Most weirdest question.. I understand.
Basically there is an events log, that says "Johno has changed his name to Johna" (example)
I want a script that will change the 'Johno' located in column A:A to Johna (based on the last word)
Try this:
function onEdit(e)
{
var sheet = SpreadsheetApp.getActiveSheet();
var editRange = sheet.getActiveRange();
var editRow = editRange.getRow();
var editCol = editRange.getColumn();
var lr = sheet.getLastRow()
var range = sheet.getRange("B:B");//only run when column B is changed
var rangeRowStart = range.getRow();
var rangeRowEnd = rangeRowStart + range.getHeight()-1;
var rangeColStart = range.getColumn();
var rangeColEnd = rangeColStart + range.getWidth()-1;
if (editRow >= rangeRowStart && editRow <= rangeRowEnd
&& editCol >= rangeColStart && editCol <= rangeColEnd)
{
var range = e.range;
var val=e.range.getValue()//get sentence
var name=val.split(" ").slice(-1)//get the last word
var row = sheet.getActiveCell().getRowIndex();//get changed row number
sheet.getRange(row,1 ).setValue(name);//set the name in column A
}}
You need to use regular expression.
To match the first word, the syntax is ^\w*, so =regexextract("hello world","^\w*") will give you "hello"

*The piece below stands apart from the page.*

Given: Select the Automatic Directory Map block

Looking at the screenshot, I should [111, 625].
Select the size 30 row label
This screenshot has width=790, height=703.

To match the last word, the syntax is either \w*\z or \w*$, so =regexextract("hello world","\w*$") will give you "world"
To replace last word with the first word, I tested the following
=regexreplace(
"hello brave new world",
"\w*$",
regexextract("hello brave new world", "^\w*")
)
Unfortunately it gives me "hello brave new hellohello". It looks like a bug (I tested similar code in Javascript and got "hello brave new hello" as expected).
So a workaround is something like
=REGEXREPLACE(A1 &".","(\w*[.])",REGEXEXTRACT(A1,"^\w*"))
which first adds "." to end of the string, and search for any word followed by "." instead.